In ihrem Familienkonzern mit seinen etwa 83 000 Beschäftigten war die Matriarchin jeher Identifikationsfigur. In der deutschen Wirtschaft war Schaeffler spätestens seit der Conti-Übernahme eine der mächtigsten Frauen. Auch wenn sie in den vergangenen Jahren altersbedingt nicht mehr öffentlich in Erscheinung getreten ist. Am Freitagnachmittag teilte die Schaeffler AG mit, dass sich Maria-Elisabeth Schaeffler, 81, bei der Hauptversammlung am 20. April aus dem Aufsichtsrat zurückziehen wird. Ihre Nachfolge in dem Kontrollgremium, das Schaeffler zum Ehrenmitglied auf Lebenszeit ernannte, soll Katherina Reiche, 49, antreten, ehemalige Parlamentarische Staatssekretärin im Bundesumweltministerium und von 1998 bis 2015 Abgeordnete der CDU im Deutschen Bundestag. Aktuell ist Reiche Vorstandsvorsitzende der Westenergie AG, einer Tochter des Eon-Konzerns. Zuvor leitete sie den Verband Kommunaler Unternehmen. Obendrein bekleidet sie das Ehrenamt der Vorsitzenden des nationalen Wasserstoffrates der Bundesregierung.

Schon länger ließ sie sich zu den Sitzungen nur noch per Video zuschalten

Maria-Elisabeth Schaefflers Rückzug kommt angesichts ihres Alters nicht überraschend.
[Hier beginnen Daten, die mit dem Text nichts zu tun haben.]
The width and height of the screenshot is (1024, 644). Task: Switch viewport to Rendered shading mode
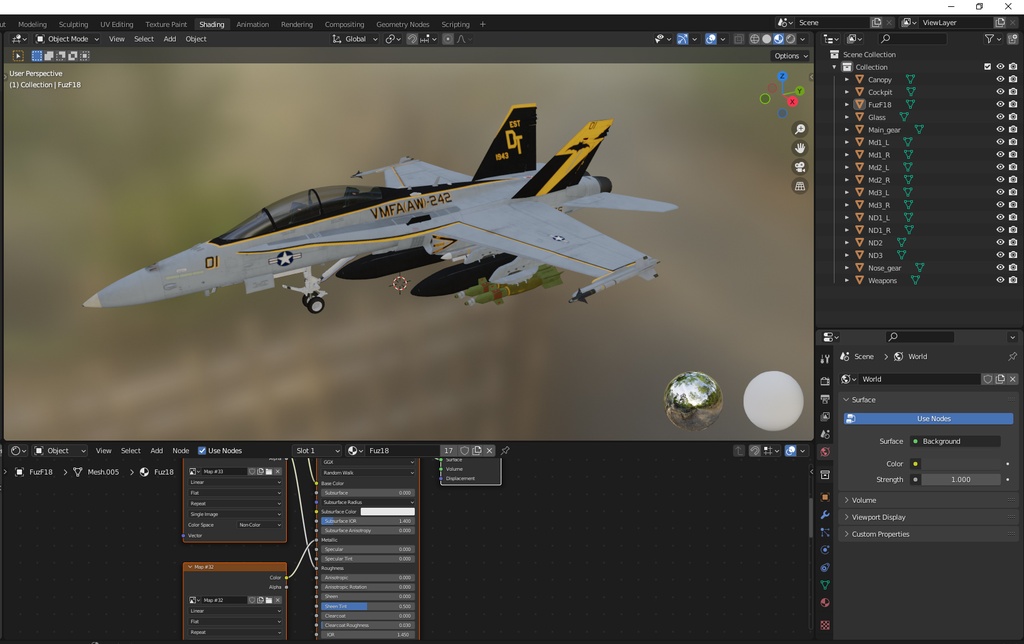[x=790, y=38]
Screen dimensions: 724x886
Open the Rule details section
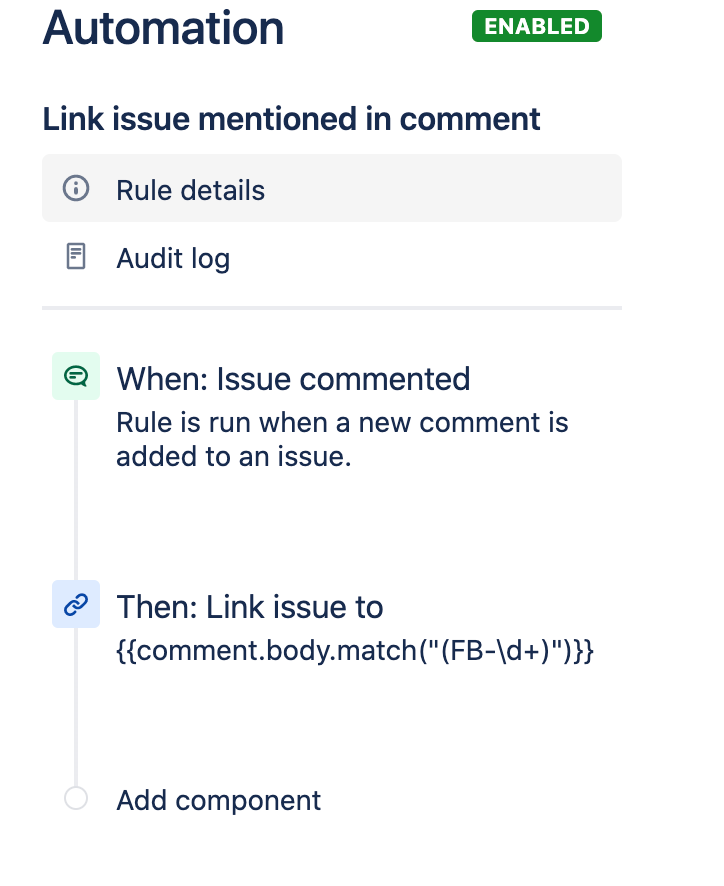(x=190, y=189)
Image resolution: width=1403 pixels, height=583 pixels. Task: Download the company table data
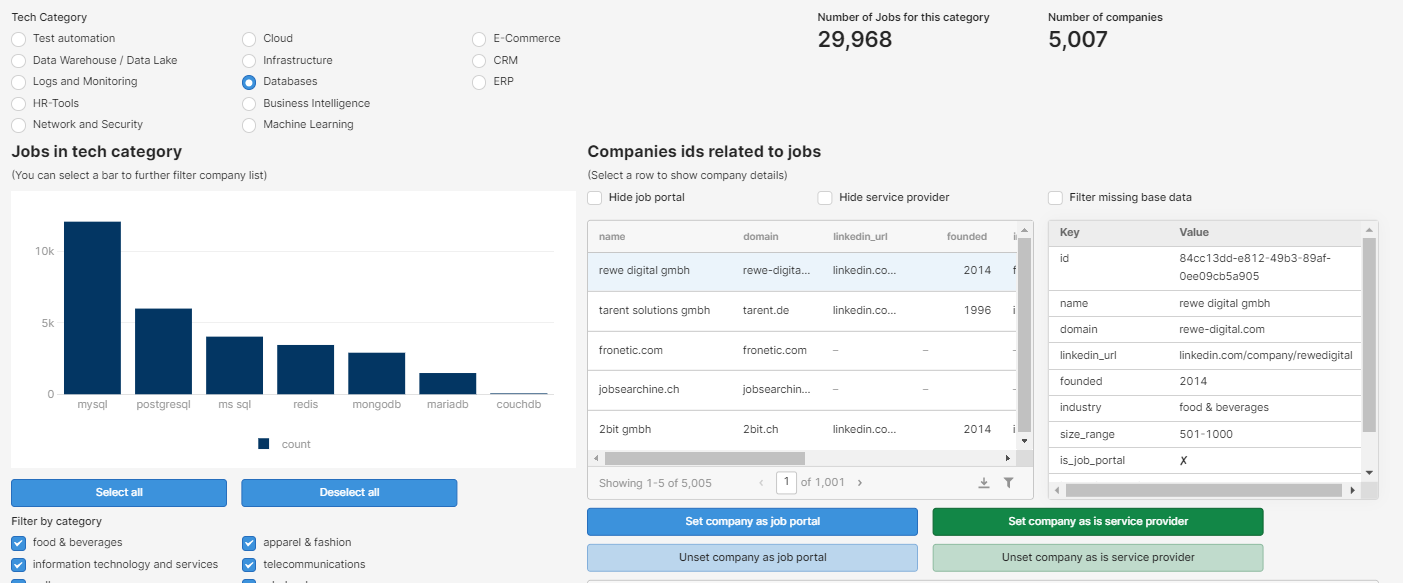click(983, 483)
Bereits vor einem Jahr hatte sich die Unternehmerin aus dem Aufsichtsrat der Continental AG zurückgezogen. An den Sitzungen des Schaeffler-Kontrollgremiums nahm sie länger schon nicht mehr physisch teil, sondern ließ sich von Kitzbühel aus zuschalten, wo die in Wien aufgewachsene Unternehmerin lebt. Um die Familiengeschäfte, zu denen neben der Mehrheit an der Schaeffler AG auch maßgebliche Beteiligungen an Continental und am Antriebsspezialisten Vitesco gehören, kümmert sich länger schon ihr einziger Sohn Georg. 2022 war Maria-Elisabeth Schaefflers zweiter Ehemann gestorben, der ehemalige Industrieverbandspräsident Jürgen Thumann.
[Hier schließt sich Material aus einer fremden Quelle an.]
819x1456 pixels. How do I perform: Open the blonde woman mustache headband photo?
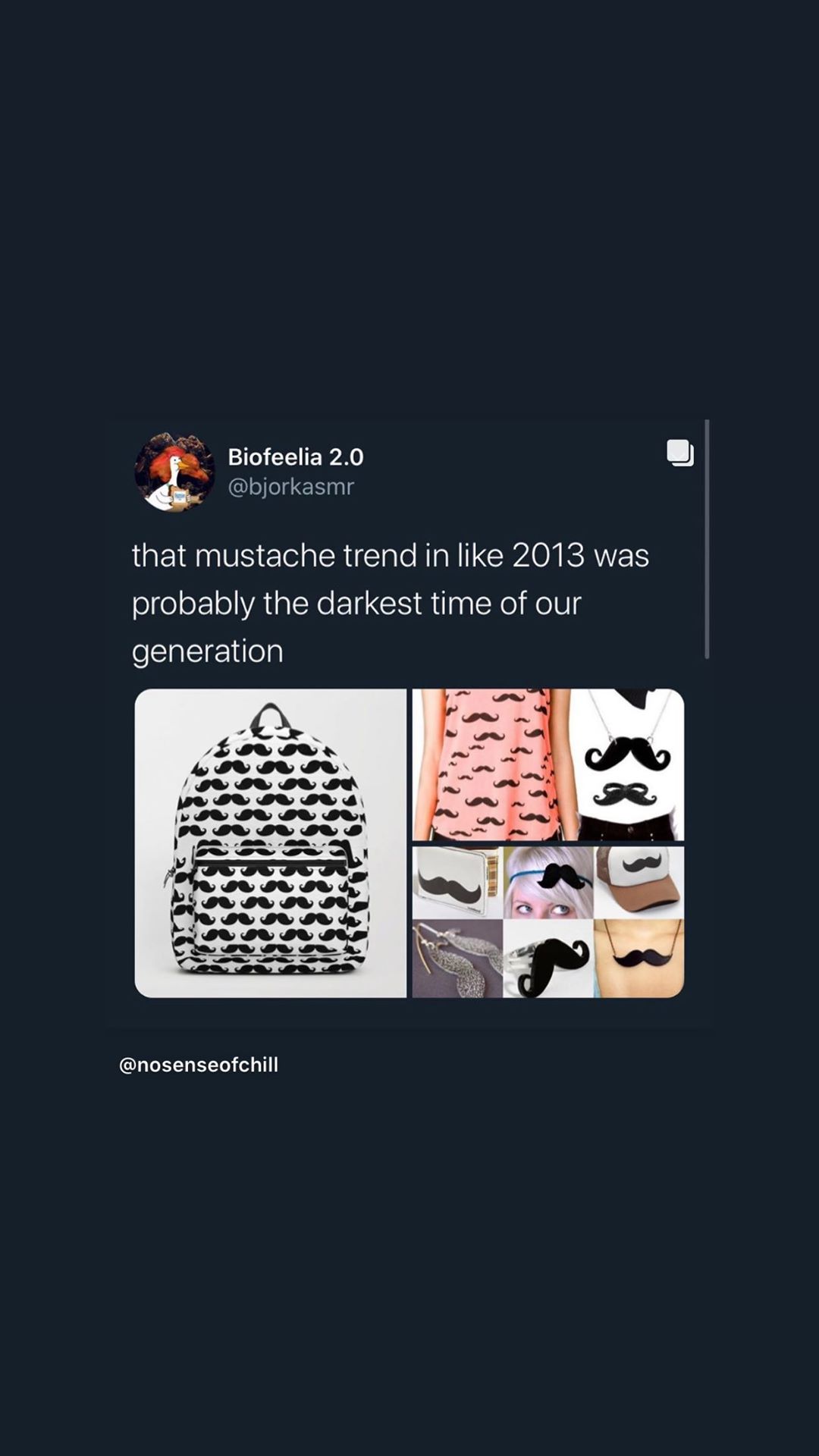548,883
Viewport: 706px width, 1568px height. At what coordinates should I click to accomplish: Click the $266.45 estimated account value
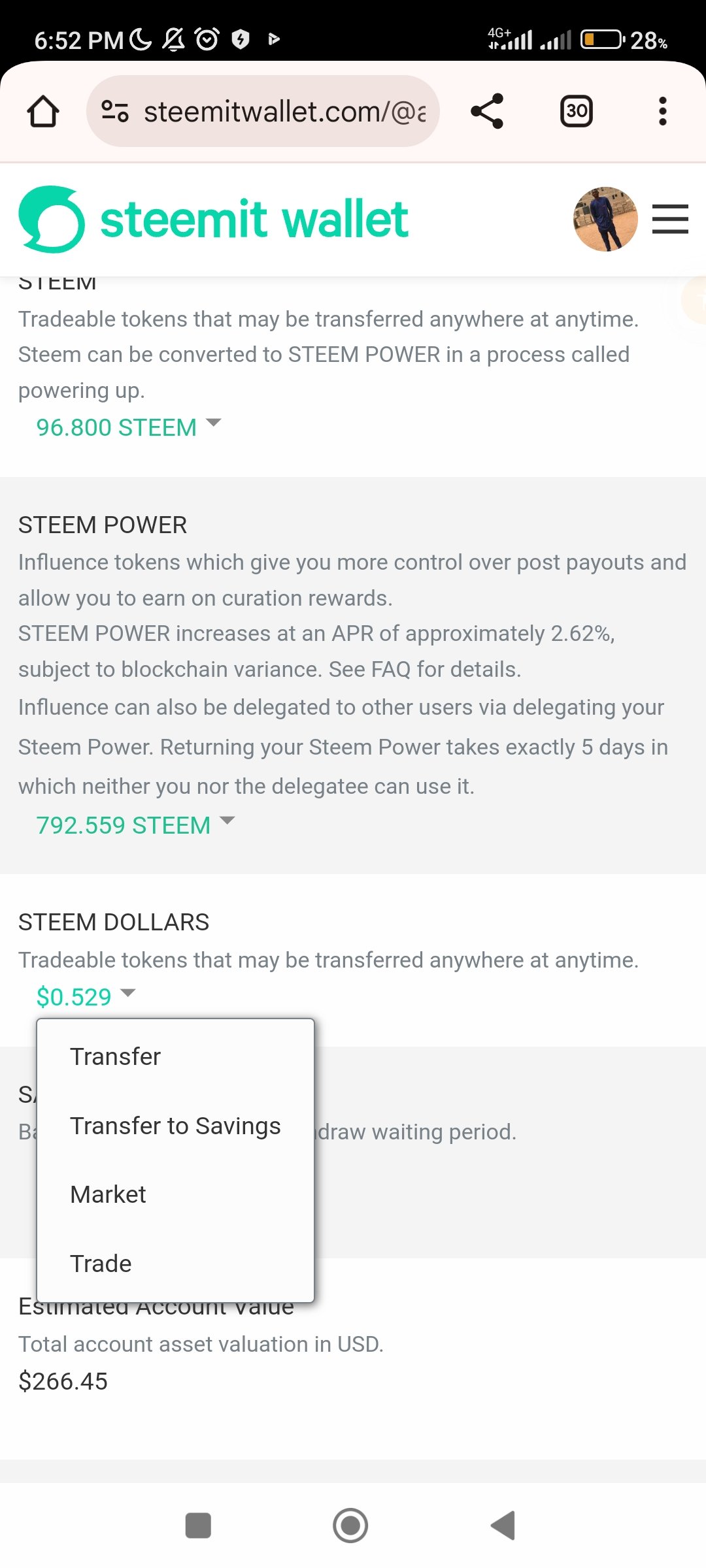click(x=63, y=1381)
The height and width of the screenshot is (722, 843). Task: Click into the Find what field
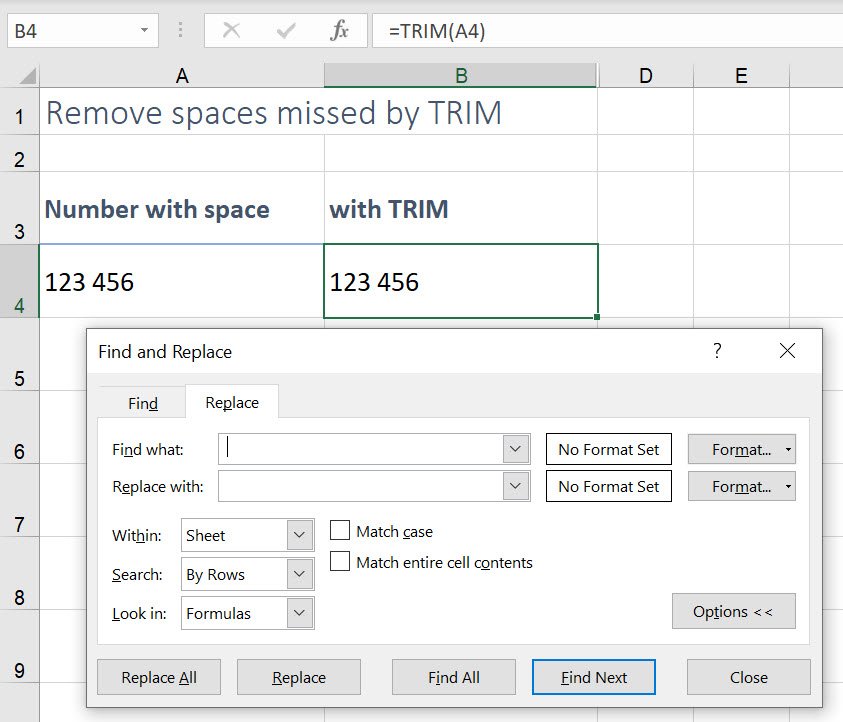pos(360,449)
"Frau Schaeffler-Thumann hat in ihrer aktiven Zeit das Unternehmen in hervorragender Weise als Familienunternehmen geprägt. Die Belange der Mitarbeiterinnen und Mitarbeiter hatten für sie immer höchste Priorität", würdigte am Freitag Jürgen Wechsler von der IG Metall, stellvertretender Aufsichtsratsvorsitzender der Schaeffler AG, die Matriarchin. 1996 hatte sie nach dem Tod ihres Mannes Georg Schaeffler das Herzogenauracher Unternehmen übernommen. In ihre Verantwortung fiel sowohl die feindliche Übernahme von FAG Kugelfischer 2011 als auch der Einstieg bei Continental.